ACCLAIMED contemporary dance company Shobana Jeyasingh Dance are coming to Truro to perform We Caliban at Hall for Cornwall on Friday, March 13.

We Caliban blends outstanding dance with powerful storytelling, inspired by Shakespeare’s brilliant last play, The Tempest. It is a tale about power lost and regained, written as Europe was taking its first step towards colonialism.

We Caliban sees this story through the eyes of Caliban, a minor character in the play whose life is changed forever when the power games of distant lands and unknown peoples are played out in his own remote island, making him a “monstrous” servant to a new master and his young daughter.

Jeyasingh’s bold and imaginative choreography is partnered by visually stunning projections by Will Duke and captivating music by Thierry Pécou. Lighting design is by Floriaan Ganzevoort with set and costume design by Mayou Trikerioti and dramaturgy by Uzma Hameed.

Production photos of ‘We Caliban’ by Shobana Jeyasingh Dance at Dance East. © 2025 Foteini Christofilopoulou.
We Caliban by Shobana Jeyasingh Dance (Picture: Foteini Christofilopoulou)

The Voice talked to award-winning choreographer Shobana Jeyasingh ahead of the performance.

We’ve seen We Caliban described as an “inventive, sideways” look at The Tempest. Can you tell us what you mean by that?

We are not showing the whole of The Tempest, fantastic play though it is. We are looking at it from the perspective of one of the characters - Caliban. So our choice of scenes and how they are staged spring from that. We stage scenes that are alluded to but not actually seen in the original.

For example, one of the pivotal scenes is where Prospero, self-appointed ‘King of the Island’, accuses Caliban of overstepping the boundary in his relationship with his daughter Miranda.

This incident is only reported but not staged in The Tempest. We Caliban imagines what might have actually happened. Similarly, Miranda mentions that she taught Caliban her language. We imagine and stage this - was Caliban the babbling idiot that Miranda describes or was it simply that he had a language of his own that she did not understand?

The son of a sea witch, Caliban is ‘half-human, half-monster’. Why did you choose him as the character to tell your story through?

In The Tempest he is described as half human and has been depicted as such traditionally.

The travel literature of Shakespeare’s time often described non-Europeans in such exotic terms. Columbus’s diary describes one-eyed men for example. Often such people were captured and taken to Europe to be exhibited in fairs. In The Tempest one of the sailors who meets Caliban has the very same idea.

I believe that Caliban seemed monstrous to eyes not used to him. Shakespeare gives Caliban some of the most poetic lines in the play so his sympathies are nuanced and progressive for his age. He stages the argument rather than the prejudice.

Caliban interested me as an unusual non-European on the Elizabethan stage and is symbolic of the trajectory of colonised people down the years.

What are the challenges of telling a well-known story through dance and movement?

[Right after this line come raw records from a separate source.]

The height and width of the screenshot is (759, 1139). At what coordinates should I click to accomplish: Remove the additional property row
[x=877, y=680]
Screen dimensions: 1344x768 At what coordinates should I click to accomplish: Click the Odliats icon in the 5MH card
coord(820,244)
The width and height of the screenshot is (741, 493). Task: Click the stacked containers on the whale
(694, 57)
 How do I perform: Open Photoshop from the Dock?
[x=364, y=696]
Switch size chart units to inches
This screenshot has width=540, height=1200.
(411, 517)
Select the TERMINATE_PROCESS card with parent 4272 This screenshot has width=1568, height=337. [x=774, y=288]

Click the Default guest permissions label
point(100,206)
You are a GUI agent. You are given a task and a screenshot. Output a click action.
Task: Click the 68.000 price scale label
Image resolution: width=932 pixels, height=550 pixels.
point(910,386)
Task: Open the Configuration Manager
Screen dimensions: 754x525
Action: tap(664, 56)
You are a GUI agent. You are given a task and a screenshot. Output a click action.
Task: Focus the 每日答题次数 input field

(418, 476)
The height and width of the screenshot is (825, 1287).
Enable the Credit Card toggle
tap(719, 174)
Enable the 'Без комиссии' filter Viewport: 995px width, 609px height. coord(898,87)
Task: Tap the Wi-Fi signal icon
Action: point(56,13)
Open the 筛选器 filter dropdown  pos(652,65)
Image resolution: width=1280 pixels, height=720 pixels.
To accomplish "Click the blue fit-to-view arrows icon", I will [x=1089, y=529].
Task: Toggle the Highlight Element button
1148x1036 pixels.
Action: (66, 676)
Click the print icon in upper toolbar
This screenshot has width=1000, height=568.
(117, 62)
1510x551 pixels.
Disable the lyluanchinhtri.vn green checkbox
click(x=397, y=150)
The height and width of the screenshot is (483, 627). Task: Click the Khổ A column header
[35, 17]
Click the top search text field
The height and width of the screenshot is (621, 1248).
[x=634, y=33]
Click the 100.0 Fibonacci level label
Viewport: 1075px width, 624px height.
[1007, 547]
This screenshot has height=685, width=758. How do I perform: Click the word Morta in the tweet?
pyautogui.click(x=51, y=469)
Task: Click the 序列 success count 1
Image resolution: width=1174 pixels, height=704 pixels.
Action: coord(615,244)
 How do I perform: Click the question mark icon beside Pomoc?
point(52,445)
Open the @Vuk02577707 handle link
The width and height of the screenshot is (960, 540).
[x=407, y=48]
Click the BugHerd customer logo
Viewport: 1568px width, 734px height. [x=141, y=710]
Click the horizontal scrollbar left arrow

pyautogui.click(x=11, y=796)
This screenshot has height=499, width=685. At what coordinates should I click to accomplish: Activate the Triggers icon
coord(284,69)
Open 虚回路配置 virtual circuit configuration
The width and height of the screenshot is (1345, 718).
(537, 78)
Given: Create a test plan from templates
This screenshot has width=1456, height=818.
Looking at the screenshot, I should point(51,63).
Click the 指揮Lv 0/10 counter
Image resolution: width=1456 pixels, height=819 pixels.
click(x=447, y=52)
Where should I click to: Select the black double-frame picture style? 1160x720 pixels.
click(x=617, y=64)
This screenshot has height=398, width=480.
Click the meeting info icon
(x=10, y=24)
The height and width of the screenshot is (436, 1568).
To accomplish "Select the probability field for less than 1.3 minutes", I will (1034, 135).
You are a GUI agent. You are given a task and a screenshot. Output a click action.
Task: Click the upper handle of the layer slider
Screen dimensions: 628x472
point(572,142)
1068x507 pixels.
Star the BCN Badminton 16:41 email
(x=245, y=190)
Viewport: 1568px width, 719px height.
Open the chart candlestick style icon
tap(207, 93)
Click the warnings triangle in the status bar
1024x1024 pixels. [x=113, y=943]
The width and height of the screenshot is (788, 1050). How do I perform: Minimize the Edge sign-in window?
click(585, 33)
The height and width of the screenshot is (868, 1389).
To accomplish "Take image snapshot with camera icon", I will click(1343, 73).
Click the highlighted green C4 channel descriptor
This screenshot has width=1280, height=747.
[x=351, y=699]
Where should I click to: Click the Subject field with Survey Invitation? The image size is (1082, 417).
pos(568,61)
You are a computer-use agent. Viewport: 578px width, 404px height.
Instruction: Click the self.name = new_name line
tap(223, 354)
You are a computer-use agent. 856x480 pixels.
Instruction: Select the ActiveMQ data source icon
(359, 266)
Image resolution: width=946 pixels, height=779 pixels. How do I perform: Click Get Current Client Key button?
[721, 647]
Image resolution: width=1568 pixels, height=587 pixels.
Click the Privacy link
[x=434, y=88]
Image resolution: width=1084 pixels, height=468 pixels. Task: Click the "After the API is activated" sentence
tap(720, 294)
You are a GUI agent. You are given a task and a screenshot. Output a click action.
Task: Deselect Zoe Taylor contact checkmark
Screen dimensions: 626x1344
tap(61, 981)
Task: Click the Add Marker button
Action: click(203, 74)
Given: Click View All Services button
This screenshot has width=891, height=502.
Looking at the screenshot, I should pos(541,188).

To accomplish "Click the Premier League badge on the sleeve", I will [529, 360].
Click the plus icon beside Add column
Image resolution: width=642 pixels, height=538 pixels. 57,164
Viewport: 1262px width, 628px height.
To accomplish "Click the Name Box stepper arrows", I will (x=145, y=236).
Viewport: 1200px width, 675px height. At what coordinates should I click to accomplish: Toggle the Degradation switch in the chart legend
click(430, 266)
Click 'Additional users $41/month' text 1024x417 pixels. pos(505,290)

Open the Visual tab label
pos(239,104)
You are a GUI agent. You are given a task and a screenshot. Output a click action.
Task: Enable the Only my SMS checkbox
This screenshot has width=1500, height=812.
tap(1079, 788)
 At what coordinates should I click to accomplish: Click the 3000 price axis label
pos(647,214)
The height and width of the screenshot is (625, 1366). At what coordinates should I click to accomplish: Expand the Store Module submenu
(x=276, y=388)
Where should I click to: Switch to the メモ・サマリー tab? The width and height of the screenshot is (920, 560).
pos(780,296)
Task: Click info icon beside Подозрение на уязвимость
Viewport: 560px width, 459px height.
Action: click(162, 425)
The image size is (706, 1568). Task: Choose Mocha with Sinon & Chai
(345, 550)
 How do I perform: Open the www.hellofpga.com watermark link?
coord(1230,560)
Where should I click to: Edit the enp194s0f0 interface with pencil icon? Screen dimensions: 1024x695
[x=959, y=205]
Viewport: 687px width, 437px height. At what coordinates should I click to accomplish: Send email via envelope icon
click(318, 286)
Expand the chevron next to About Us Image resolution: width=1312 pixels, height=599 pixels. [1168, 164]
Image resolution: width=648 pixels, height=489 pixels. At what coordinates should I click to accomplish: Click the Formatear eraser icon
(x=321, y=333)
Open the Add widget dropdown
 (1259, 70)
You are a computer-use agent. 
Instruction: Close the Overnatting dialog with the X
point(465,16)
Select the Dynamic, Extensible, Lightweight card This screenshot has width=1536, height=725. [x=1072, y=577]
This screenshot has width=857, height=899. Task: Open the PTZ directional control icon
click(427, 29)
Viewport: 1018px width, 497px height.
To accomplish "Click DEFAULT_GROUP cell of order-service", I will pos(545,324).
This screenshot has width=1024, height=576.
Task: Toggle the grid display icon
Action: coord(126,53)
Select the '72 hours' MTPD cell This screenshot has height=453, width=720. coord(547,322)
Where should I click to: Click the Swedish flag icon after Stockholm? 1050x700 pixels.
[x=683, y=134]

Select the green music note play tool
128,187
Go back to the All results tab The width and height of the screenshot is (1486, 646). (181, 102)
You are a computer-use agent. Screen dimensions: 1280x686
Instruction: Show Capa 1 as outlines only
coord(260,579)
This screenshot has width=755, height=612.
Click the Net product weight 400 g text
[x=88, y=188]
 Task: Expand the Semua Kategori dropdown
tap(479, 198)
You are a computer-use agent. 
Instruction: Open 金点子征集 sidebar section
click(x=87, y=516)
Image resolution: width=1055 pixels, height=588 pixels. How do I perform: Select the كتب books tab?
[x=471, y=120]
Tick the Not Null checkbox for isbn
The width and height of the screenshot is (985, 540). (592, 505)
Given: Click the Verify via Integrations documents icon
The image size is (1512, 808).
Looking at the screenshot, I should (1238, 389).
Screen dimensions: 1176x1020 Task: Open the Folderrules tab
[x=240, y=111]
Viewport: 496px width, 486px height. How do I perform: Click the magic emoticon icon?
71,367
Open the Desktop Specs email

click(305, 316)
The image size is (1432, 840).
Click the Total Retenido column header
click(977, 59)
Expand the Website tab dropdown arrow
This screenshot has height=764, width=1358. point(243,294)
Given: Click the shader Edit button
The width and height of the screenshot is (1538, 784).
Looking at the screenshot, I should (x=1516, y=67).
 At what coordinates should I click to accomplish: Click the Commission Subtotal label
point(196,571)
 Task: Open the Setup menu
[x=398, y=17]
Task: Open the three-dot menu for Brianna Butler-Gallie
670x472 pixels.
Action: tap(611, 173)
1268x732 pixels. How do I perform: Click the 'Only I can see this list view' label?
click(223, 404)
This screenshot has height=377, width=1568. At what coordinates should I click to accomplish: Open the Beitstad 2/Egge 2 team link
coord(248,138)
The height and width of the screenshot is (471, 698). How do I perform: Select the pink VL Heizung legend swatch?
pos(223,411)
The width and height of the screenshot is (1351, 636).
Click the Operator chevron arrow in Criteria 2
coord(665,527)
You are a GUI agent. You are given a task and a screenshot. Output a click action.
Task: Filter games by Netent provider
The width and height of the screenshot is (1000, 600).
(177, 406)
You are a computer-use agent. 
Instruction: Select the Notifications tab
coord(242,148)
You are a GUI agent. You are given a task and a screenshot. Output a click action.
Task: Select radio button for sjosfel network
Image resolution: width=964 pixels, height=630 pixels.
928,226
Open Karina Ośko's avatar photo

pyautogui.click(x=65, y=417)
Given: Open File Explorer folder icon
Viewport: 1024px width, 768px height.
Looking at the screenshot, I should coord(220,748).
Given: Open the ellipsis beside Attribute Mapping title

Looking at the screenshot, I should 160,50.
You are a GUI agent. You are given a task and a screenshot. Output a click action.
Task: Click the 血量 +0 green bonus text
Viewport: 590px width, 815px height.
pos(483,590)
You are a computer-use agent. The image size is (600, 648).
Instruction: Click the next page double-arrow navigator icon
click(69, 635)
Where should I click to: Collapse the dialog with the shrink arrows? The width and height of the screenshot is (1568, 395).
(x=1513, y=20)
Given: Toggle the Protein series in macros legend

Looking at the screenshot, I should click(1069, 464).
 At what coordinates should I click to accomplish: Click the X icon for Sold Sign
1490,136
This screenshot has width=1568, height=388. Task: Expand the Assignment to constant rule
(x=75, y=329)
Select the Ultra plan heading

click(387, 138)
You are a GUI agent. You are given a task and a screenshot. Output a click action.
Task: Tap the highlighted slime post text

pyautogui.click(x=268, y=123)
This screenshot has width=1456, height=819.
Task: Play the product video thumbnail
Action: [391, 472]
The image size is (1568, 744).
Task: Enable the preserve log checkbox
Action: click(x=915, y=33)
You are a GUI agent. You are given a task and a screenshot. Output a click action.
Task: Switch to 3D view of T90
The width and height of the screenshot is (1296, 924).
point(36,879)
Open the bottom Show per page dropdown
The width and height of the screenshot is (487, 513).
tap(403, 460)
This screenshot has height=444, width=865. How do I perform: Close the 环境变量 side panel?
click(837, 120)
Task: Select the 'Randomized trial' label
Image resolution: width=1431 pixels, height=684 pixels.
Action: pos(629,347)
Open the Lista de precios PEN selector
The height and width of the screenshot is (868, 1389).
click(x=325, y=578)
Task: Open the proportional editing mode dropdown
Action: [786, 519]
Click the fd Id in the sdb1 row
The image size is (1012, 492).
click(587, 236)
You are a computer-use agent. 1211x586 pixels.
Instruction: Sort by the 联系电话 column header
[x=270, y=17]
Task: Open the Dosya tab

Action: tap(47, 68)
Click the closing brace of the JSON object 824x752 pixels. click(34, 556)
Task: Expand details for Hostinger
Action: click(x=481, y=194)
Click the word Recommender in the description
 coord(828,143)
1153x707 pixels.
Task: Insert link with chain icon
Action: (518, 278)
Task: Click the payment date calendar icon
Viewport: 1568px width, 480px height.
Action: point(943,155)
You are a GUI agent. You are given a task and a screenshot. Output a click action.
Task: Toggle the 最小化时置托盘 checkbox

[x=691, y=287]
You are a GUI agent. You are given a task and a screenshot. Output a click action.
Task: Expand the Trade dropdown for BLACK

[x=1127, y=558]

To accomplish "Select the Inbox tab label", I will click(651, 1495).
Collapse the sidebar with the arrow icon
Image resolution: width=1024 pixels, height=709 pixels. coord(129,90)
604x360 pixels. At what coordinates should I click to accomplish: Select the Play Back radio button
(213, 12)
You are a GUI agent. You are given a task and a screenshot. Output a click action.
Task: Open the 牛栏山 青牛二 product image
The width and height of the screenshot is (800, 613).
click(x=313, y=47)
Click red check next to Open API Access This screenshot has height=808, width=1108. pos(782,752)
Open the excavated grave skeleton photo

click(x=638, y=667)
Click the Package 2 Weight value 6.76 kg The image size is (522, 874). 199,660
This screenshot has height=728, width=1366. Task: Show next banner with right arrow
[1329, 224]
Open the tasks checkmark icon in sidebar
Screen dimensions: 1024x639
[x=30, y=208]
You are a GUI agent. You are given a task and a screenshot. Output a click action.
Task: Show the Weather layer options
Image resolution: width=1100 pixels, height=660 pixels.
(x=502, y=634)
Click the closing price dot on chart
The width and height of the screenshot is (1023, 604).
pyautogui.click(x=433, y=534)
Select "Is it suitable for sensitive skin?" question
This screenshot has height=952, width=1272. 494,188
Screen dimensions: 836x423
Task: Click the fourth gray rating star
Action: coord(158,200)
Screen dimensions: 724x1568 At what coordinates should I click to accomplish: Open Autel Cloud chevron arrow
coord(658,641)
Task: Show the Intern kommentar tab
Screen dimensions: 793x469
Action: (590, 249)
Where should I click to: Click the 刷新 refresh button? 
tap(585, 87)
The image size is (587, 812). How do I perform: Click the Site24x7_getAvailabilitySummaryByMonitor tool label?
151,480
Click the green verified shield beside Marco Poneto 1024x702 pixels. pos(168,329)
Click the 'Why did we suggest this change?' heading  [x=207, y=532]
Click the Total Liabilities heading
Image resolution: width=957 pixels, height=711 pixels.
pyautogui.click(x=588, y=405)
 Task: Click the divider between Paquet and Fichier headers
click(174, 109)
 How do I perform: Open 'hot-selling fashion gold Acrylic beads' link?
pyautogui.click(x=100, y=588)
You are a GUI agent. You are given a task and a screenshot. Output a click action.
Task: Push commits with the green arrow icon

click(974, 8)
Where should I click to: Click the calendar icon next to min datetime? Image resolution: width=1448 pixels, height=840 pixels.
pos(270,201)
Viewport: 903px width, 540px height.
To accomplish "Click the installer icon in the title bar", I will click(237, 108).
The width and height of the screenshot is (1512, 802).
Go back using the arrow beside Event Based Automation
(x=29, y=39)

People come to a well-known story with memories of productions they have seen or, in the case of Shakespeare, their studies at school or university. Shakespeare is a national icon and the characters he created have become part of the national memory.

Telling the same story from a different angle (as Tom Stoppard did with Rosencrantz and Guildenstern Are Dead from the original Hamlet) is both exciting and fraught with danger. The challenges become greater when there is the transition from language to movement. They are both strong and powerful mediums, both with very different ways of creating a narrative.

We use specially commissioned music, recorded text and projected visuals to tell our story with, we hope, credibility and power.

You studied Shakespeare when you first came to the UK. Have you always had it in mind to create a dance work inspired by one of his plays?

Not really!

My early dance works tended to be more abstract and relied mainly on the dancing body and its composition in space and sound to create a story. Dance has the power to be beautifully poetic and allusive in its own right.

In the last ten years I have been drawn more to linear narratives where text and visuals have played a greater role in communicating a sense of historical space and chronological time.

I was increasingly aware of how the critical discourse around the Tempest had changed over the time when I read it as a student and it seemed ripe for a dance retelling from a different perspective.

How do you want the audience to feel when they come out of the theatre after the show?

If the audience are new to The Tempest, it would be great if they then bought a copy and began to read it. If it was one of their favourite plays, I would ask for their patience!

The brilliant thing about any audience is that they add new and unexpected perspectives of their own and I am really looking forward to that. In any case I hope they enjoy the power of dance to move and stimulate.